5.’How do you propose to deal with the mismatch between
training numbers, the current excess of CCT holders in most of the
physicianly specialties, and the large number of vacant Consultant posts?’
Possible ways
to make progress include setting up a ‘confidential enquiry’ to detail the
experience of the CCT holders and the trusts with unfilled posts. A perfect
storm caused by multiple factors has creating the mismatch described. There are
not enough doctors to service all the specialities needs, and there is a
mismatch within specialities between generalists and sub-specialist. The system is currently not training
enough physicians to meet NHS requirements.

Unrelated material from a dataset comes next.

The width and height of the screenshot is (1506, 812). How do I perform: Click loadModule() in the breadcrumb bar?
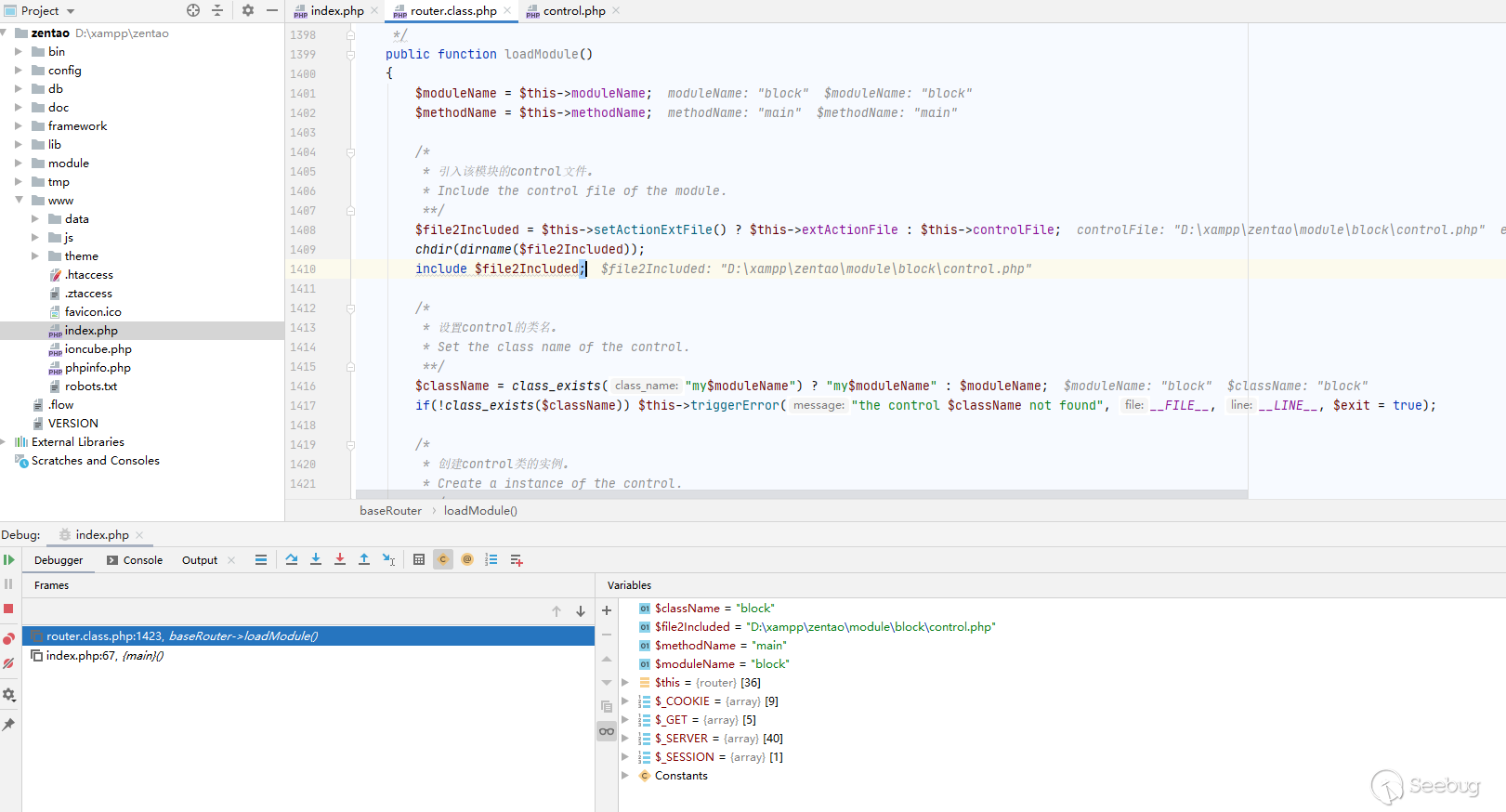point(480,511)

6.What steps will you take to promote clinical research amongst
members, Fellows and trainees?
The RCP aims to
support physicians to fulfil their potential by delivering the
highest quality and best value service, and
by being forward
looking and evidenced based. ‘Research and Scholarship.’ Is one of the GMC
general professional capabilities for speciality trainees. Physicians will have
different wants and needs in relation to research and scholarship at different
stages of their careers. They will always need to be critical thinkers. I have had various roles both doing research
and promoting research. We want physicians to be able to contribute to high
quality research but this is complicated and expensive to do well. Our biggest
asset is our networks of researchers and mentors who can help others to do
research well. In addition, we should expand our training courses, eLearning
and collaborations on research skills.